Stonekeep: Bones of the Ancestors

Stonekeep: Bones of the Ancestors - Wii (2012)


This entry is part 2 of 2 in the series Stonekeep

Stonekeep: Bones of the Ancestors is a representative title of a lot of the shovelware that ended up dumped on Nintendo’s wildly popular console according to the philosophy that a huge user base meant that low investment, low quality software would still end up getting by a large enough number of players to turn a profit for its publisher. Stonekeep is a bit of an odd play, though, because unlike a lot of the aforementioned budgetware, it doesn’t capitalize on a particularly well known property, or take a popular existing IP and translate it into a cart racing or a package of poorly designed minigames.

Ancestors instead chose an ambitious-but-flawed mid-90s dungeon crawling RPG, Stonekeep, which while it’s fairly well regarded in some niche CRPG circles is hardly a household name. It’s a baffling decision that seems even more questionable when you take into account that the finished product isn’t just a simple port of the original (which probably would’ve been a more entertaining proposition), but is instead a muddled mess of poorly implemented motion controls and visuals that at times actually look inferior to its predecessor. Given that Ancestors was released a full 17 years after the original, in 2012, the total lack of production value and polish is completely unforgivable.

Gone is any of the cheeky charm of the original, with its horrendous-but-laughable FMV story sequences and devious, sometimes nearly impossible puzzles. In its stead we’re given a choppy, ugly, clumsy take on the dungeon crawler that seems to not have learned the very lessons that the original took to heart and built upon. Instead of scenery-chewing actors delivering an actually fairly epic, sweeping narrative about the machinations of dark gods, we get a few paragraphs of dry text at the games onset that places us back in the ancient city of Stonekeep, once again the only line of defense between it and annihilation.

Like a number of its contemporaries on the Wii, it takes what should in theory be one of the consoles strengths, motion controls, and transforms it into a weakness. The idea of wielding a sword with one-to-one fidelity and swinging it at terrifying enemies like massive orcs or vile skeletons sounds fantastic, in principal, but Ancestors bumbles the execution so spectacularly it makes even the most skillful swordsman feel like a blundering incompetent. Battling your way through the tutorial, where you’re tasked with striking your new ally a set number of times before being hit, is a controller-throwing exercise in frustration. In that way, it’s a perfect prelude for the rest of the game, which leans even further into ill designed motion controls as it introduces later systems like magic and projectiles.

The player battles their way through seven different dungeons, collecting loot and new weaponry from fallen enemies. Said enemies are kind enough to mitigate some of the difficulty introduced by the clumsy motion controls by getting themselves stuck in doorways or other random bits of geometry, and generally acting completely brainless and suicidal. There are a number of occasions where entering a room won’t trigger the enemies inside it, meaning they stand there lifelessly while you hack them apart in a labored sequence of fumbling slashes.

The main issue with the controls is the inexplicable decision to pair button presses with motion controls. If the game were designed to rely purely on one or another it would be far more functional (and intuitive). Instead, the player needs to find the perfect, maddeningly narrow timing window where pressing and swinging marry together perfectly to trigger an attack. If the controls genuinely were one-to-one and mirrored a player swinging their sword as the maneuvered the Wii Remote, or if the game had simplified things and just tied attacks to a single button press, Ancestors would be a markedly better game. As things stand, the controls turn a shoddy, low quality package into a nearly unplayable mess.

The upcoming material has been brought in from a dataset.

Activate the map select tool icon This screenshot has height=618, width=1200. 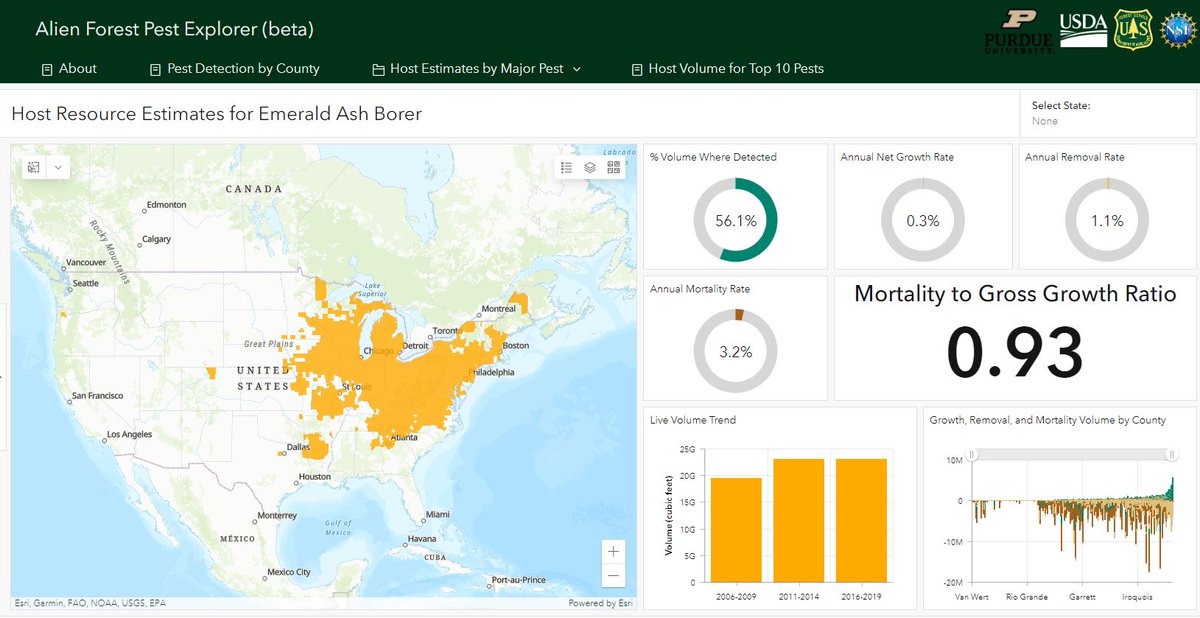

Instead of the original game, whose puzzles and progression vacillated from pleasantly challenging to hair-pullingly complex, Ancestors ties most of its progression to a simple colored keys and doors systems. Find the appropriate colored key and the map will show you precisely where to take it to advance. It feels like a direct slight to the first game, or an indication that the designers felt the Wii generation of gamers lacked the patience or intelligent to solve genuine puzzles (though how they were then expected to muster the patience to master the garbage motion controls is an enigma).

While some of the enemy designs are interesting and would look well drawn on an older console the vast majority of the environments here feel copy and pasted, and are drab and unexceptional. Though slightly more colorful than the original game, the rooms in Ancestors eventually become a dull, generic blur as they’re repeated over and over again within a dungeon.

The sad slow-motion trainwreck that is Stonekeep: Bones of the Ancestors makes you long for the cancelled proper sequel to the original, Stonekeep 2, which languished in development hell for over five years before being finally terminated. But one can’t help but imagine that that proposed sequel had more ambition and more DNA in common with the original than this afterthought of a successor. As ridiculous as it seems on its face, it’s much easier to recommend the original game, released 17 years prior to the sequel, than this bald-faced cash grab.